Michaelwagner Wrote: 
> Isn't auto speed negotiation based partly on having enough wires, but
> also partly on sending test packets to see how they fare? To tell you
> the truth, I never looked into how auto speed negotiation works ... I
> had the entire factory wired with new cat5 when I moved in (there was
> no existing ethernet infrastructure) and so it all just works, so I
> never probed into how it's supposed to back down to 10BaseT, just
> assumed it did it somehow based on capabilities at both ends of the
> segment and actual experience.
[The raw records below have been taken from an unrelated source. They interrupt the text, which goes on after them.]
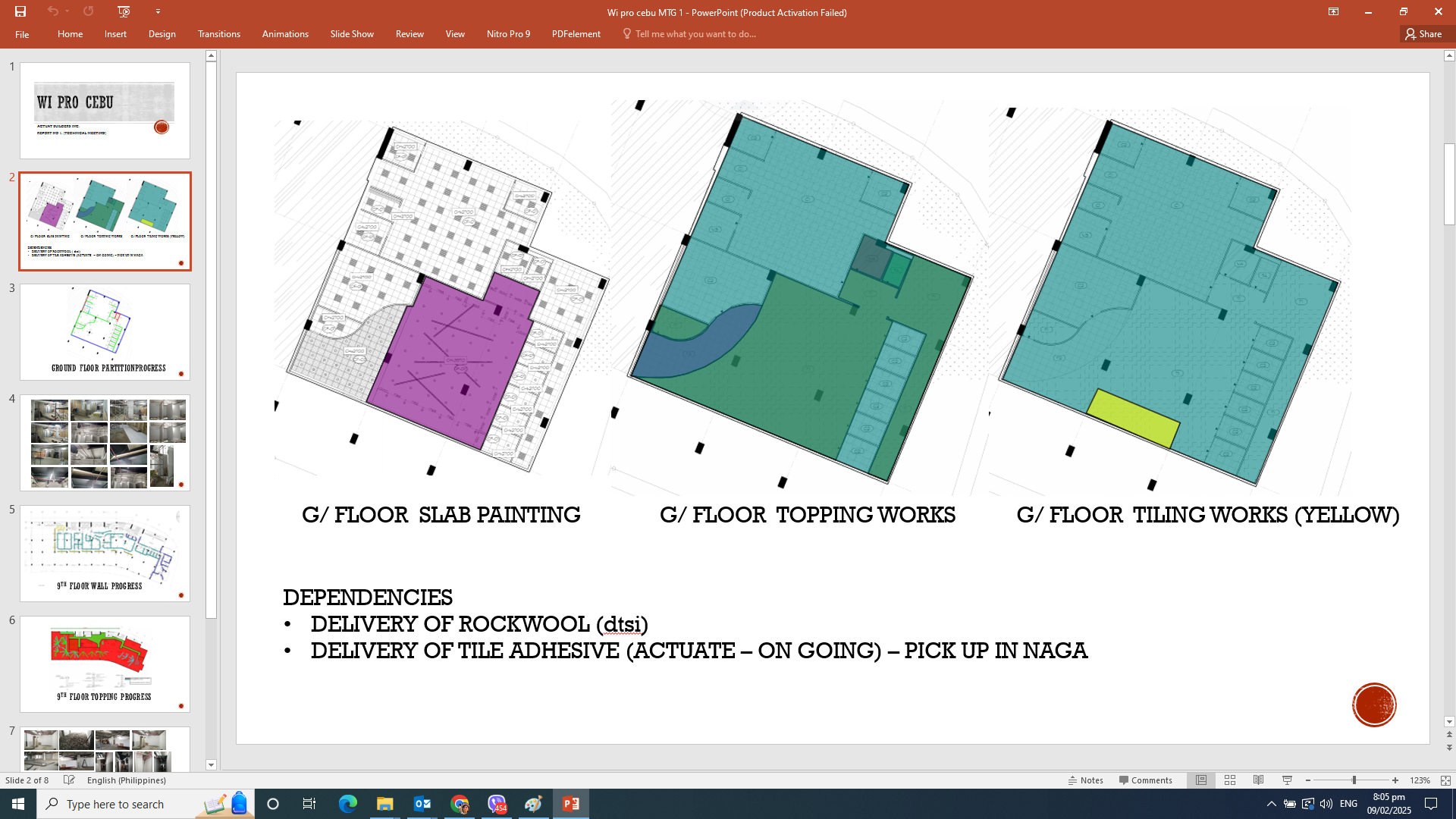Click the Share button
Viewport: 1456px width, 819px height.
click(1423, 34)
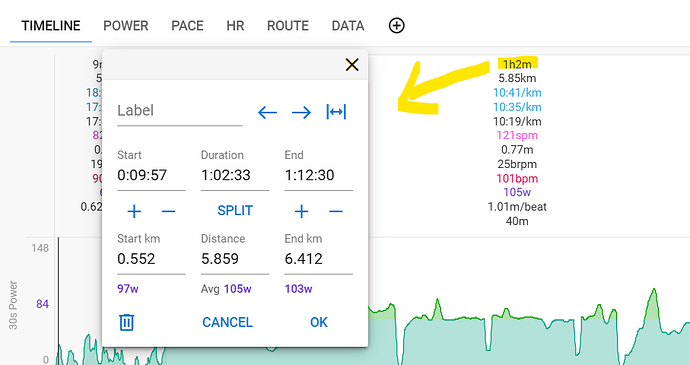The height and width of the screenshot is (365, 690).
Task: Select the HR tab
Action: coord(235,26)
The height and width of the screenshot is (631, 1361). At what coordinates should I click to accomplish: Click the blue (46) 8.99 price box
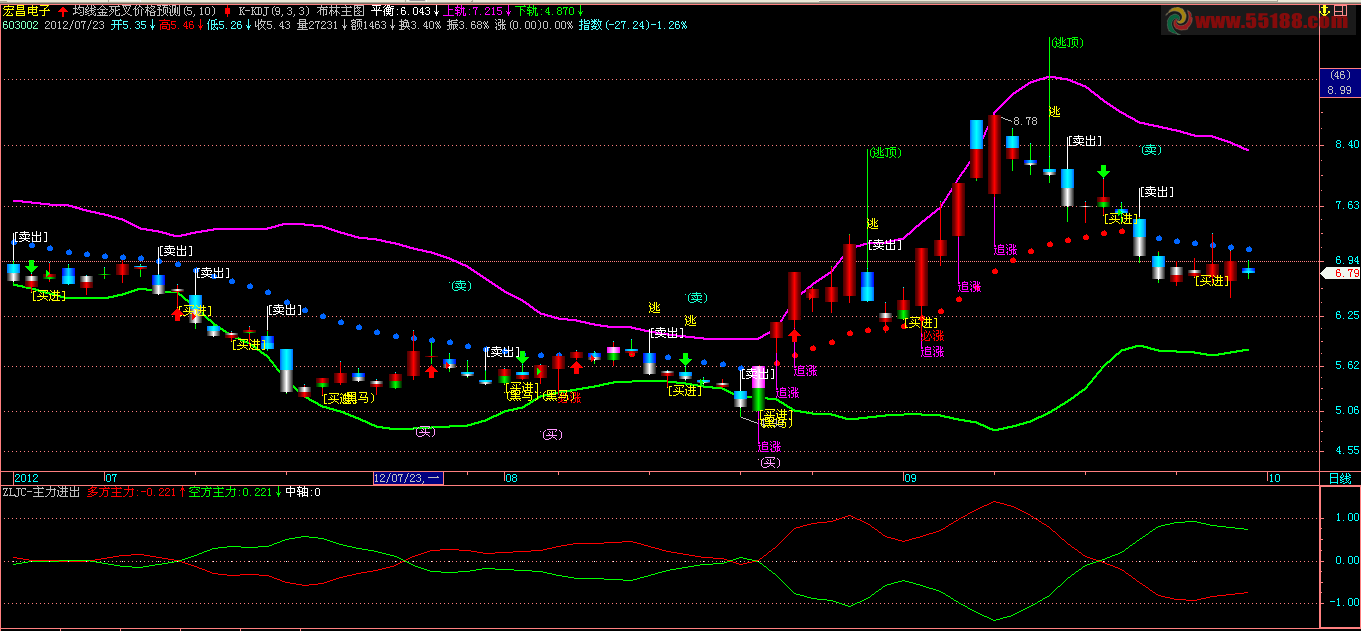(1339, 83)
Perhaps the second part of the
> assumption is wrong.
> 
> As to whether it could be added, it depends on the facilities in the
> ethernet chip (I think Sean posted a link somewhere to the spec sheet)
> and then if supported at the chip level, someone would have to write
> the client side "microcode" and a way of setting it up. ...

For 10/100mb, only 4 wires are used.

When link is detected, the two sides send out framing data, and then
send out advertisements describing what they can support.  They test
that they can support the highest capabilities first, and fall back to
lower capabilities should test packets fail.

I would have suspected that the SB2 would fall back to 10mb but from
the data, it seems that this is not supported or not working
correctly.

For my 2c, the consumer world has for the most part moved past 10base-t
- time to move forward.  Capable hardware is so cheap, it just doesn't
make a lot of sense to me to spend time coding, debugging, and testing
support for older or problematic configurations.